## Start PROVIDED RECORDS

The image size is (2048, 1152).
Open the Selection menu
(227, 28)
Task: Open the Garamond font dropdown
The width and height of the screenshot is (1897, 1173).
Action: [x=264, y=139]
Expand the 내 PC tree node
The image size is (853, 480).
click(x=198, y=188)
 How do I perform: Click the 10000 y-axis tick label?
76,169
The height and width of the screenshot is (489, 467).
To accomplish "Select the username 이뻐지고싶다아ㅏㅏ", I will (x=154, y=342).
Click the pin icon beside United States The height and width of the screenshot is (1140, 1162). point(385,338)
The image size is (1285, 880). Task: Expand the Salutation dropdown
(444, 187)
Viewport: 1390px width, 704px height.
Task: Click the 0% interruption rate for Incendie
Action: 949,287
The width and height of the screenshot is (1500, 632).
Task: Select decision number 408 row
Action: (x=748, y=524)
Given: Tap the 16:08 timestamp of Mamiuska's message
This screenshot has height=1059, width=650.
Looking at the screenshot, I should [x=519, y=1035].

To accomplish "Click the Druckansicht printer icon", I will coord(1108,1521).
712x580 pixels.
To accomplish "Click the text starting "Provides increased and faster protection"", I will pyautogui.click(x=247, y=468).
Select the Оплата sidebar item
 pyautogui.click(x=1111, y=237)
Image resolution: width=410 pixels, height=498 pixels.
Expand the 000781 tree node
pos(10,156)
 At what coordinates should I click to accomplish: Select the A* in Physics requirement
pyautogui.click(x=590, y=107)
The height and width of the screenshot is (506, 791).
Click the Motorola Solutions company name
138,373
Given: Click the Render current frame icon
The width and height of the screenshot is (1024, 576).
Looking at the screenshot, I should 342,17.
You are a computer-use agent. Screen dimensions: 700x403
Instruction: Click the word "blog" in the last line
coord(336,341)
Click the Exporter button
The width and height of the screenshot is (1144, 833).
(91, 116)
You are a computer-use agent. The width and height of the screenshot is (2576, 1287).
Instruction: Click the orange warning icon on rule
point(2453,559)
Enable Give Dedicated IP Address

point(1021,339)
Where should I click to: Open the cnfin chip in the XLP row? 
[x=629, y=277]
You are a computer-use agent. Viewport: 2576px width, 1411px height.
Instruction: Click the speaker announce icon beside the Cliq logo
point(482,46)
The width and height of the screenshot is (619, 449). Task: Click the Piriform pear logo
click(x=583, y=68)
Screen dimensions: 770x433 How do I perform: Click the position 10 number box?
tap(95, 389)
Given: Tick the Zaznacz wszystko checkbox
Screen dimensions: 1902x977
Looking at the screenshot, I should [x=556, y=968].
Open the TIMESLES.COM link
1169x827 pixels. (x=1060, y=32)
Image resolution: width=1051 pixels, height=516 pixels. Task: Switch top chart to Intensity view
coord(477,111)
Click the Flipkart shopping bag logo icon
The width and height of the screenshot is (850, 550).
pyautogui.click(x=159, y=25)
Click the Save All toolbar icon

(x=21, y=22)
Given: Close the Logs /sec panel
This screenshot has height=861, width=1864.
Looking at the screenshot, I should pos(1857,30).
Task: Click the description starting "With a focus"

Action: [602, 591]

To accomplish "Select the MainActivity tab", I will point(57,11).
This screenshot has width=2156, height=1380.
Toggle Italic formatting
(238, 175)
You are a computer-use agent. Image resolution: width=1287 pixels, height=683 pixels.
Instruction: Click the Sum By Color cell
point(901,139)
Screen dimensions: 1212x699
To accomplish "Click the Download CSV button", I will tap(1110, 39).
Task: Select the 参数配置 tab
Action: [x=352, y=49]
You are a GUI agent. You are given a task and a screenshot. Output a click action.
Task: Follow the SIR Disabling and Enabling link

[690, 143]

## End PROVIDED RECORDS

Reproduce the data verbatim from the line containing "Click the pin" through the line containing "Action: (x=748, y=524)", both lines included.

- WRITTEN RESPONSE
Click the pin icon beside United States The height and width of the screenshot is (1140, 1162). point(385,338)
The image size is (1285, 880). Task: Expand the Salutation dropdown
(444, 187)
Viewport: 1390px width, 704px height.
Task: Click the 0% interruption rate for Incendie
Action: 949,287
The width and height of the screenshot is (1500, 632).
Task: Select decision number 408 row
Action: (x=748, y=524)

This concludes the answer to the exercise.